**Item-finding records**
>> Begin
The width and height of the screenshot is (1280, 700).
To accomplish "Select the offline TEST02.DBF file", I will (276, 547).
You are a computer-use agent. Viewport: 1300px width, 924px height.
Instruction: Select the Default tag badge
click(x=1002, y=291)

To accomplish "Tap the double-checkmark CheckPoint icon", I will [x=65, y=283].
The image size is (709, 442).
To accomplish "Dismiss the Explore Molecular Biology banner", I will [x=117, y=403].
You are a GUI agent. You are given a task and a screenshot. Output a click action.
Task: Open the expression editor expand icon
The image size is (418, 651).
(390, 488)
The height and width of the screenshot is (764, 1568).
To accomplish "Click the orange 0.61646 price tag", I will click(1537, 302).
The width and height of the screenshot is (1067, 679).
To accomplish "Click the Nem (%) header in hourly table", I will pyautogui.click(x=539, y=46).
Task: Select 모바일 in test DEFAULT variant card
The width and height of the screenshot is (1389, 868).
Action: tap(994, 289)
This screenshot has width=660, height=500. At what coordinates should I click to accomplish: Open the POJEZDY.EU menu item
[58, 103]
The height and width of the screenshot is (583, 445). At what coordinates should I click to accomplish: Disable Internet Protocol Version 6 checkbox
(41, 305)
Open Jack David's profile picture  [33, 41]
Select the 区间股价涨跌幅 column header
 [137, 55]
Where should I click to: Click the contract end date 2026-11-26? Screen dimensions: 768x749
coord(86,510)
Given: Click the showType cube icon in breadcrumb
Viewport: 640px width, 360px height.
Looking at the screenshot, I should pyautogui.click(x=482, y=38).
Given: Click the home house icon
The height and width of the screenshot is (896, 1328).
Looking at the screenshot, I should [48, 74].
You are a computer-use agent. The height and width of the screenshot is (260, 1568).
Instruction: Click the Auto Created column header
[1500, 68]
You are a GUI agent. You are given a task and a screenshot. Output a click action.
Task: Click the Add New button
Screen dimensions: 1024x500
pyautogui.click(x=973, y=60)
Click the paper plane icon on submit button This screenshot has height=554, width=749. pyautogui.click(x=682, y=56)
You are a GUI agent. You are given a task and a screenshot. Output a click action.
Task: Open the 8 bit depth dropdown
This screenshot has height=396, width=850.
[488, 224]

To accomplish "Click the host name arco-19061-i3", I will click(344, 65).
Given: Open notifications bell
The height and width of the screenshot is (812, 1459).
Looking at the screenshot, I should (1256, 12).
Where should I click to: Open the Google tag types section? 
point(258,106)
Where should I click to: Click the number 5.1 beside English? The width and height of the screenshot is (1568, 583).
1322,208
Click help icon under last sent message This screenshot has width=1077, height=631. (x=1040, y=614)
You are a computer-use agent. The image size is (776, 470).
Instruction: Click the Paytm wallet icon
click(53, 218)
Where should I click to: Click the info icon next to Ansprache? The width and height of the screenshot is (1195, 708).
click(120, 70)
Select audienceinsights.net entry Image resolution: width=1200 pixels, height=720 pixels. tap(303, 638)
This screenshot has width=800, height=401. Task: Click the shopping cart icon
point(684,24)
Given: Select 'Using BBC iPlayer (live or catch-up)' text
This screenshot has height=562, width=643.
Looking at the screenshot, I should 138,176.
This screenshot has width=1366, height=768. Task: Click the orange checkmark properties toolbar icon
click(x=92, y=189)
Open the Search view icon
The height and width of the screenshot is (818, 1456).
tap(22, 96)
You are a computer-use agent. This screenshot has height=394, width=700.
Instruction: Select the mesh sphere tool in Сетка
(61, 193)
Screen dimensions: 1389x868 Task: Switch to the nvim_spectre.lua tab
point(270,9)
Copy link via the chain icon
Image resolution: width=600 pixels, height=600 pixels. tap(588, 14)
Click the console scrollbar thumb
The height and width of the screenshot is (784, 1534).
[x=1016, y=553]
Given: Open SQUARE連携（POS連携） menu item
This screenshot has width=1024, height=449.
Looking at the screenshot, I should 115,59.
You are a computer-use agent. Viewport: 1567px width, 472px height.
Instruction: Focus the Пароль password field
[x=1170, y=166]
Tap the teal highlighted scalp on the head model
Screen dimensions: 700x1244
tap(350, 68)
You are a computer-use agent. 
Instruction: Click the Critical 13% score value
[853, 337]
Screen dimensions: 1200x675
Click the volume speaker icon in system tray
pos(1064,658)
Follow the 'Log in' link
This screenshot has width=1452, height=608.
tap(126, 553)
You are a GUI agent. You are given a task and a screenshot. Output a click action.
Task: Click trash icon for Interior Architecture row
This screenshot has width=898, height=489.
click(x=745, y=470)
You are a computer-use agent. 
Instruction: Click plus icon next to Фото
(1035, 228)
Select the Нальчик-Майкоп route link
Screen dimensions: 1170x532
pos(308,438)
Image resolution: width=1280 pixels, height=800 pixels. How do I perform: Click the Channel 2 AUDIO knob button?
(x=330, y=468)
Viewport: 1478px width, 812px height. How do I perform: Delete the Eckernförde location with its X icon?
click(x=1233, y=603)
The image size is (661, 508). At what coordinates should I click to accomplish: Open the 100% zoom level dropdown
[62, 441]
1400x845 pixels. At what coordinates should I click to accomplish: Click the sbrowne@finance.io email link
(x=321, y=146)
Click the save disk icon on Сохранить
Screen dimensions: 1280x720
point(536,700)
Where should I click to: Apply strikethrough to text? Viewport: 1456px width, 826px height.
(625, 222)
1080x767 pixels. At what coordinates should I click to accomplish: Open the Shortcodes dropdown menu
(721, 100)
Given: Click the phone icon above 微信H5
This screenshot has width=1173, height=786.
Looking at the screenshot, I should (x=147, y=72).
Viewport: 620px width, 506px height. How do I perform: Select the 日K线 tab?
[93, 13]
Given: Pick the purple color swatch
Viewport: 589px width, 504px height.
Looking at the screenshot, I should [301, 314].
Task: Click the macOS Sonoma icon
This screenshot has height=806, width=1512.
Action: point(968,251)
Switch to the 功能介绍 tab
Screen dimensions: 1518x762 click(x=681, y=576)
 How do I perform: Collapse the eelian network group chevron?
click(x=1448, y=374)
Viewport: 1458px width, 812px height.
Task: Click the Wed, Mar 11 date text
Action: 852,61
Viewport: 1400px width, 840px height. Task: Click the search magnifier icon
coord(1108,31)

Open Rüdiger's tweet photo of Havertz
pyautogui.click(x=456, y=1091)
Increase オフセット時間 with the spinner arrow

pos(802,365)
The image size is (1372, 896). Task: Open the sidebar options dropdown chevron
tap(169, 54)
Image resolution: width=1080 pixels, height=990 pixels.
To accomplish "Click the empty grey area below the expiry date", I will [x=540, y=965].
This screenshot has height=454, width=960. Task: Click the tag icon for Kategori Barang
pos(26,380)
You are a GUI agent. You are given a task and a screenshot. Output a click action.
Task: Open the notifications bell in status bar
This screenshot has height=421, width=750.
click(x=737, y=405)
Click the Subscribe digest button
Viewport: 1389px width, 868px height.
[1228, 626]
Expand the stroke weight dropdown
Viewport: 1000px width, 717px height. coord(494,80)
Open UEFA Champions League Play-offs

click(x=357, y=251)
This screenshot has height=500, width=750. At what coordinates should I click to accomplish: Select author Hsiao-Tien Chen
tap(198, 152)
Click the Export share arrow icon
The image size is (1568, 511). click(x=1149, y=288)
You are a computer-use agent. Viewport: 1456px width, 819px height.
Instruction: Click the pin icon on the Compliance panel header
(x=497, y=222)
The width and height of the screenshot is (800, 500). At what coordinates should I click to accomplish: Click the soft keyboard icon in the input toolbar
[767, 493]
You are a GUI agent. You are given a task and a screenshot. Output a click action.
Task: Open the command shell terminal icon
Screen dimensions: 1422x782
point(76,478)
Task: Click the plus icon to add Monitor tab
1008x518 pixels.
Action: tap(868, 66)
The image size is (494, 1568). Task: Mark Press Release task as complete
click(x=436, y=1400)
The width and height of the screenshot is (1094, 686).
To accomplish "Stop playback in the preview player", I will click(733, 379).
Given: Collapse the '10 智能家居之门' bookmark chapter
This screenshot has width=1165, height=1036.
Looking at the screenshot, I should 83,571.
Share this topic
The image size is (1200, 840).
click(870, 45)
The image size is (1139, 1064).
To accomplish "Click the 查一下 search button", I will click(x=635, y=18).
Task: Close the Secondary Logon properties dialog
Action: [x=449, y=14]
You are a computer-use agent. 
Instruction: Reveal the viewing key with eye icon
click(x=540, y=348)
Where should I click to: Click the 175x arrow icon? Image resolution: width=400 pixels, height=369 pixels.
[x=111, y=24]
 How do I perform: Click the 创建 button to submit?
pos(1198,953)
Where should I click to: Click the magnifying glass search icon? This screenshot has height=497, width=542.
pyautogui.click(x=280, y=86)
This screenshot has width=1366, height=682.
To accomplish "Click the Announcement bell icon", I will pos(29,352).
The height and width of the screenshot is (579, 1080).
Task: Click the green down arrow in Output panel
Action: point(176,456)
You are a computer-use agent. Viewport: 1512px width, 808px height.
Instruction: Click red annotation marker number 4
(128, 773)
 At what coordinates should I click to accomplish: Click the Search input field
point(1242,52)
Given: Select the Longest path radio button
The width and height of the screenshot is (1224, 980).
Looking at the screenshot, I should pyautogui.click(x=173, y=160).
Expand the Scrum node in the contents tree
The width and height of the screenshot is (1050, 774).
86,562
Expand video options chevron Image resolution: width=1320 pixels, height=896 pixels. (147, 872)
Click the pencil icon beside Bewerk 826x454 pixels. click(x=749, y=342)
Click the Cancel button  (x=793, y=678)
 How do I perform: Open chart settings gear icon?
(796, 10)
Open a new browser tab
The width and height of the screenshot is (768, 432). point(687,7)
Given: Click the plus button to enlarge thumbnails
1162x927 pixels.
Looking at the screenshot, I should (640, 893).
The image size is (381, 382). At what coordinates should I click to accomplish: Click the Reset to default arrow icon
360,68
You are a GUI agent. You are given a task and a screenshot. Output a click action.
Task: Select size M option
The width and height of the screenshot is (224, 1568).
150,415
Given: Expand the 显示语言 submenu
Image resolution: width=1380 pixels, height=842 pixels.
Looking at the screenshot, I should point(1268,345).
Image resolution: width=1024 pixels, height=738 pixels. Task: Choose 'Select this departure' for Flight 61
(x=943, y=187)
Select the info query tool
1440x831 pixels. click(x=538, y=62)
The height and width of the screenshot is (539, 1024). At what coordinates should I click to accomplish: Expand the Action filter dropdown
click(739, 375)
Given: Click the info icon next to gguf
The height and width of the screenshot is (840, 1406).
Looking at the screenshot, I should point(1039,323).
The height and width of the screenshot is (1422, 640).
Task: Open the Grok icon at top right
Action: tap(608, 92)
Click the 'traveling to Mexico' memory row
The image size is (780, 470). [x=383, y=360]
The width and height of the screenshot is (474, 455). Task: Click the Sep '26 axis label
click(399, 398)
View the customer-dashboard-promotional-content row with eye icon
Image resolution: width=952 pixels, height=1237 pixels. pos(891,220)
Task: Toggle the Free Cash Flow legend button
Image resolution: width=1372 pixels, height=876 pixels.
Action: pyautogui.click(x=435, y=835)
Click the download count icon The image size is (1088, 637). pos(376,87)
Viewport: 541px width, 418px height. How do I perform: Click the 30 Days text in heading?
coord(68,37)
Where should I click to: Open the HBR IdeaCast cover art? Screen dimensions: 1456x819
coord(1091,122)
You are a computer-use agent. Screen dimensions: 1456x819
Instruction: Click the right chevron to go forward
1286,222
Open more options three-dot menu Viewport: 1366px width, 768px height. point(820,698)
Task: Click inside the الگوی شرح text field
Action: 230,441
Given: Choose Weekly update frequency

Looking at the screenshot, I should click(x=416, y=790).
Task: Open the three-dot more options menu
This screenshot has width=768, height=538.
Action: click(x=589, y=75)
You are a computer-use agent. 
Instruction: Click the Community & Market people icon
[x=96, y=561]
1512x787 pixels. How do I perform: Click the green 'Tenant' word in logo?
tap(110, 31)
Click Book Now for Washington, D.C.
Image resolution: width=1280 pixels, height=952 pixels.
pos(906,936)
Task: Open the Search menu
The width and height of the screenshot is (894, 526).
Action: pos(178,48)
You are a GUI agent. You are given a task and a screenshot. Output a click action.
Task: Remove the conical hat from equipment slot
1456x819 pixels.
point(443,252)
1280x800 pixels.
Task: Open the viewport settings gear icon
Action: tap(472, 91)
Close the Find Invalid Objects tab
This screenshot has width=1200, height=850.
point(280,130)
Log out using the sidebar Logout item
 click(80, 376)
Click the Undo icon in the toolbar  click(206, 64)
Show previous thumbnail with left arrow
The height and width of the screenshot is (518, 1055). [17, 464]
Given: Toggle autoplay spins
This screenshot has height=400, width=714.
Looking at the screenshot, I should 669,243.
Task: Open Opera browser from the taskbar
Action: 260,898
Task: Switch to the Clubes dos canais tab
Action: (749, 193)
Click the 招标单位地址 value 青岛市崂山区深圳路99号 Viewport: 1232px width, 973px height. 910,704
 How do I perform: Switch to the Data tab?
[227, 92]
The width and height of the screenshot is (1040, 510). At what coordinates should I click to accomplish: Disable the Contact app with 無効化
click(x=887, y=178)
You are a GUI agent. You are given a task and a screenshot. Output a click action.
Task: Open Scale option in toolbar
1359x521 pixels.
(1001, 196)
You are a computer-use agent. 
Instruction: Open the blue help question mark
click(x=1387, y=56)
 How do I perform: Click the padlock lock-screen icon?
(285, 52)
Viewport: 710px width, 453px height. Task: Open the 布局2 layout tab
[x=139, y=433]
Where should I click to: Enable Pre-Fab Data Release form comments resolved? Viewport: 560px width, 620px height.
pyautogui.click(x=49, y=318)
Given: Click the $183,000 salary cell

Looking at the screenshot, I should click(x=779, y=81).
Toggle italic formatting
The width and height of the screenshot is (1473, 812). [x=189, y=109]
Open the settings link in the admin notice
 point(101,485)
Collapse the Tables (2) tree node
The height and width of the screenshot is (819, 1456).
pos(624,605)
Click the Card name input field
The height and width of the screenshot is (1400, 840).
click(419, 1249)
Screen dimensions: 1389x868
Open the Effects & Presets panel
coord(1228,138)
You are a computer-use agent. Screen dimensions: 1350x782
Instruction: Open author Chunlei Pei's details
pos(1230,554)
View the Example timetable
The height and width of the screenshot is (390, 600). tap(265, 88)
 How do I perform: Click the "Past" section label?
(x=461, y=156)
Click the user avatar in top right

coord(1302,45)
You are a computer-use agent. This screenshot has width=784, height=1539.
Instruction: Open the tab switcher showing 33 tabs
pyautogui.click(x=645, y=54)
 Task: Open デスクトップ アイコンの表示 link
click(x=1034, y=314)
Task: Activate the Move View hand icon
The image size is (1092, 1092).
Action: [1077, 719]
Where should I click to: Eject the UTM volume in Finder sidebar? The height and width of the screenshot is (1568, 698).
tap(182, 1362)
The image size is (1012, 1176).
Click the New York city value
>> End
**Given exercise**
Revise everything from "Click help icon" down to "click(53, 218)", replacing "wallet" with "payment" and leaving all else unchanged. Give back only those lines.

**Written solution**
Click help icon under last sent message This screenshot has width=1077, height=631. (x=1040, y=614)
You are a computer-use agent. The image size is (776, 470).
Instruction: Click the Paytm payment icon
click(53, 218)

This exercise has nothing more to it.